Accepted Shapes by Output Config

Categorical Output Config

A categorical config defines a fixed set of {label, score} pairs. The evaluator must return one of the configured labels; Phoenix looks up the associated score automatically. Bare string (recommended):
return "pass"
Dict with label and optional explanation:
return {"label": "pass", "explanation": "The output matched the expected format."}
Notes:
  • The label must exactly match one of the configured values; unrecognized labels raise ValueError.
  • Including a score key in the dict that conflicts with the config’s lookup value raises ValueError.
  • Free-form explanation strings are always accepted and passed through to EvaluationResult.explanation.
  • Tuple shorthand (return ("pass", 1.0)) is not accepted; use the dict form if you need to supply additional fields.

Continuous Output Config

A continuous config validates that the returned value is a finite number within optional lower_bound / upper_bound bounds. Labels are optional and free-form. Bare number (recommended):
return 0.85
Dict with score and optional explanation:
# score in range 0.0 - 1.0
return {"score": 0.85, "explanation": "High confidence based on keyword match."}
Notes:
  • bool values are not treated as numeric and raise ValueError.
  • NaN and Infinity are rejected.
  • Free-form string labels are allowed in the dict form alongside a numeric score.
  • Tuple shorthand is not accepted.

No Output Config

When no output config is specified, Phoenix applies a permissive bare passthrough:
Return valueResult
strlabel=<value>
int or floatscore=<value>
boollabel="True" or label="False" (not numeric)
None(label=None, score=None)
{"label": ..., "score": ..., "explanation": ...}triple by key
Lists and arbitrary nested objects are rejected — they previously silently stringified into labels, which masked misconfiguration. Return a recognized shape instead.

The explanation Field

Any accepted shape may include an explanation string. Phoenix passes it through to EvaluationResult.explanation unchanged:
return {"label": "fail", "explanation": "Response contained prohibited content."}
The explanation appears in the Phoenix UI alongside the label and score and is available in the evaluation results API.

Multi-Output Evaluators

When an evaluator has multiple output configs (e.g., one for toxicity and one for safety), Phoenix supports two routing modes:

Shared value (default)

Return a single value — Phoenix applies the same return value to each output config independently:
return "pass"  # applied to every output config

Per-config routing dict

Return a dict whose keys match every output config name.
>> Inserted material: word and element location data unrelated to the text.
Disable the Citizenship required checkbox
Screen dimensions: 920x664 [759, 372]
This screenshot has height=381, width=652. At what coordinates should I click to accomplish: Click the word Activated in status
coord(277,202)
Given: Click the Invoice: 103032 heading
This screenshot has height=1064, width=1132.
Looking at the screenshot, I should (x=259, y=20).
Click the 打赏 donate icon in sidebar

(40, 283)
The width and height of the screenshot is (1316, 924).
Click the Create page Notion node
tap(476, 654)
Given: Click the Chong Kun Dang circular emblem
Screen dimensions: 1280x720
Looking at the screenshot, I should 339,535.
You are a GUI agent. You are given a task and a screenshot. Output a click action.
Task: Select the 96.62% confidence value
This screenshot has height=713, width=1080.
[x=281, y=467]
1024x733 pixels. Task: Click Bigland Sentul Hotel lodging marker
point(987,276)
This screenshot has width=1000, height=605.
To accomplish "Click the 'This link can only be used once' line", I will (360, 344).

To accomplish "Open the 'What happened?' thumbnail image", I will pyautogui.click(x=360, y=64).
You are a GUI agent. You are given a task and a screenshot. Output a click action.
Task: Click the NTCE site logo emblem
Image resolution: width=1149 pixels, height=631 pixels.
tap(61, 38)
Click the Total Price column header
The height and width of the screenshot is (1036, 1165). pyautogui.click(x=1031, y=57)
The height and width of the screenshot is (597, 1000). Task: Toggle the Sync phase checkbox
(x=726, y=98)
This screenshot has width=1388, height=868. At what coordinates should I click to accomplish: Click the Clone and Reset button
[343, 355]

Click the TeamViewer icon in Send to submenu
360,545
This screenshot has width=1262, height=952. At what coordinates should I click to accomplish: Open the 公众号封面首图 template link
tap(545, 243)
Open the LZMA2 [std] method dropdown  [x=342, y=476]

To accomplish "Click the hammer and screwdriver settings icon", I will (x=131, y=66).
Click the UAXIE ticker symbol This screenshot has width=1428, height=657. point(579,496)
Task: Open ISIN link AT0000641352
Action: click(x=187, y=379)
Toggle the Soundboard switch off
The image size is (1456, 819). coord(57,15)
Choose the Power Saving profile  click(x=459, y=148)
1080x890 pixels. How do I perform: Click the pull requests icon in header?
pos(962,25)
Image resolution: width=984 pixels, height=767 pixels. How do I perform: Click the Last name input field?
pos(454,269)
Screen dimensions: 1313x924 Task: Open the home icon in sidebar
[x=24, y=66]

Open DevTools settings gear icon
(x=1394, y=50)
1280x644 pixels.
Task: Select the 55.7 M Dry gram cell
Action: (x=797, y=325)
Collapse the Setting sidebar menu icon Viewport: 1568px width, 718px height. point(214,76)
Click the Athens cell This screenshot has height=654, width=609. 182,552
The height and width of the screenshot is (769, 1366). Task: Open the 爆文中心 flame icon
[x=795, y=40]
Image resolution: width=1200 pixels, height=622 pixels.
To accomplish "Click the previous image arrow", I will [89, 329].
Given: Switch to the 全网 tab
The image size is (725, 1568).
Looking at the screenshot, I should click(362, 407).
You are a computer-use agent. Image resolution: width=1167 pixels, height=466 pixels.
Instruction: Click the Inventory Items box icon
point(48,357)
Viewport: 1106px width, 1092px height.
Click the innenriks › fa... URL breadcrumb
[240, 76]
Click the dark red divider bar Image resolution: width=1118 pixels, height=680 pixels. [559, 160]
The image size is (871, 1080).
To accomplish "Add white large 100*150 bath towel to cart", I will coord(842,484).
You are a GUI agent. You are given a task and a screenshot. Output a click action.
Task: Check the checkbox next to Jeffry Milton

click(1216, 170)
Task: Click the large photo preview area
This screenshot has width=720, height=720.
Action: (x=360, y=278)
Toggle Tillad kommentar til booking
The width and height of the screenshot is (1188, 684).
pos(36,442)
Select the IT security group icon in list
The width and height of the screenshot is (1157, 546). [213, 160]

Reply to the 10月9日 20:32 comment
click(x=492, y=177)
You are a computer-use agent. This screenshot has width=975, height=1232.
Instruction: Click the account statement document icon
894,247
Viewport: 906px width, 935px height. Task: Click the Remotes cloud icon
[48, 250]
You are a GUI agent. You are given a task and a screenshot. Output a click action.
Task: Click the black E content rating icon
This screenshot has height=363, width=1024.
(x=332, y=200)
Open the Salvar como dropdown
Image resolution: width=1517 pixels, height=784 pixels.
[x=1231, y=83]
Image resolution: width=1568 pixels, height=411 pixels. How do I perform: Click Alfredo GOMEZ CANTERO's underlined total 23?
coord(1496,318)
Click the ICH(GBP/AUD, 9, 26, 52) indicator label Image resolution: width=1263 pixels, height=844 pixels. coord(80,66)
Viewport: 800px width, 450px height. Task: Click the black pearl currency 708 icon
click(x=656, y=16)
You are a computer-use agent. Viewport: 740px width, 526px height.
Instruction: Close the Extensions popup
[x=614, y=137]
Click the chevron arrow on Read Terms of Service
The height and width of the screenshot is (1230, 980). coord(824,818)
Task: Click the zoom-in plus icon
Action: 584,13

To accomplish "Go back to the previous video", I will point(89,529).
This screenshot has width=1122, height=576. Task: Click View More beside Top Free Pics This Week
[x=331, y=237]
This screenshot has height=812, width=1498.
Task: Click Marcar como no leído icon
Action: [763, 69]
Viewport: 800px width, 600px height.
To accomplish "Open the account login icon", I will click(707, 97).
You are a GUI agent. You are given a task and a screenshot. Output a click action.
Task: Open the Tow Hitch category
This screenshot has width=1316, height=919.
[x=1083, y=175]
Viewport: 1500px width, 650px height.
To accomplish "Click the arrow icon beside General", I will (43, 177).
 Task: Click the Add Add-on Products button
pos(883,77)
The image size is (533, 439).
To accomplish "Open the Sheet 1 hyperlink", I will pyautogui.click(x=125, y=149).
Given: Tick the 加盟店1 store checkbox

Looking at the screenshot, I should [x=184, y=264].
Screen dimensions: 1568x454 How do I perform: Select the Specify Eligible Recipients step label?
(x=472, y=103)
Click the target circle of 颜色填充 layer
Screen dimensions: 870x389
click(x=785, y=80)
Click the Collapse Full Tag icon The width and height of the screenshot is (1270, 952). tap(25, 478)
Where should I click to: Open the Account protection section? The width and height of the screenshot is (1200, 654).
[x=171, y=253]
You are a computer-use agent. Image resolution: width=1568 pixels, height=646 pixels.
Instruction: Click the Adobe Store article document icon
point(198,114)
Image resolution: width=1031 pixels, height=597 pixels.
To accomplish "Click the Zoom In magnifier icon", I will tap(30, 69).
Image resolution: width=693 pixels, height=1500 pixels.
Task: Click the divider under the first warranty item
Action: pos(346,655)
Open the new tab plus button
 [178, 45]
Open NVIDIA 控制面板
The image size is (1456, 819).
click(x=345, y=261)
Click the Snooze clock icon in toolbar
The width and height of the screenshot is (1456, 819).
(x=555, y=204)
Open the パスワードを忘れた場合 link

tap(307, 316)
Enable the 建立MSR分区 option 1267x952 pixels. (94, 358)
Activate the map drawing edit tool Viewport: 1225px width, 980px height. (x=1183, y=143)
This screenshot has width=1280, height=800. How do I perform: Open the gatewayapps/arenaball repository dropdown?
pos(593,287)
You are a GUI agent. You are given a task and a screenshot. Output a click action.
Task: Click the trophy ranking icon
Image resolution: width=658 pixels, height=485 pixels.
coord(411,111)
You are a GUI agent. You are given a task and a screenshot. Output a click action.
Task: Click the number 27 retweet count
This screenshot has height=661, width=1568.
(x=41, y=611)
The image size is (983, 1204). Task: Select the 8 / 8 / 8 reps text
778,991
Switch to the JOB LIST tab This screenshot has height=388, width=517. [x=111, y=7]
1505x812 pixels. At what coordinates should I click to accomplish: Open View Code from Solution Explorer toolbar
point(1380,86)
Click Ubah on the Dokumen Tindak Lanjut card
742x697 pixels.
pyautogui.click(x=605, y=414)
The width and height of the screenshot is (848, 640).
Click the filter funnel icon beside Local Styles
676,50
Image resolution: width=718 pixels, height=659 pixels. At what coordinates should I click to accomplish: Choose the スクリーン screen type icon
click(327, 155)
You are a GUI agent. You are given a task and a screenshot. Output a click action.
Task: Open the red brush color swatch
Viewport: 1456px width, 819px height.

Phoenix routes each value to the corresponding config:
return {
    "toxicity": 0.1,
    "safety": "pass",
    "explanation": "Content appears safe.",  # shared fallback
}
Routing rules:
  • The dict must contain a key for every output config name; a partial match is treated as a shared value, not a routing dict.
  • A top-level "explanation" key acts as a shared fallback: if a per-config sub-value omits explanation, the top-level value fills it in.
  • Per-config sub-values may themselves be dicts with their own "explanation" key — per-config explanation takes precedence over the shared fallback.
Per-config explanation example:
return {
    "toxicity": {"score": 0.9, "explanation": "Contains slurs."},
    "safety": "fail",
    "explanation": "Overall content is unsafe.",  # only used for safety
}

Multi-output naming convention

Each output config produces a separate EvaluationResult named {evaluator_name}.{config_name}. For example, an evaluator named content-check with configs toxicity and safety produces two results: content-check.toxicity and content-check.safety.

Error Messages

When a return value does not match the accepted shapes, the ValueError message enumerates all valid shapes for the configured output type in the evaluator’s language. For example, a categorical config with values ["pass", "fail"] in Python would produce:
Label 'unknown' not in categorical output config values ['pass', 'fail'].
Valid shapes:
  return "pass"
  return {"label": "pass", "explanation": "..."}
This makes it straightforward to identify and fix mismatches without consulting documentation.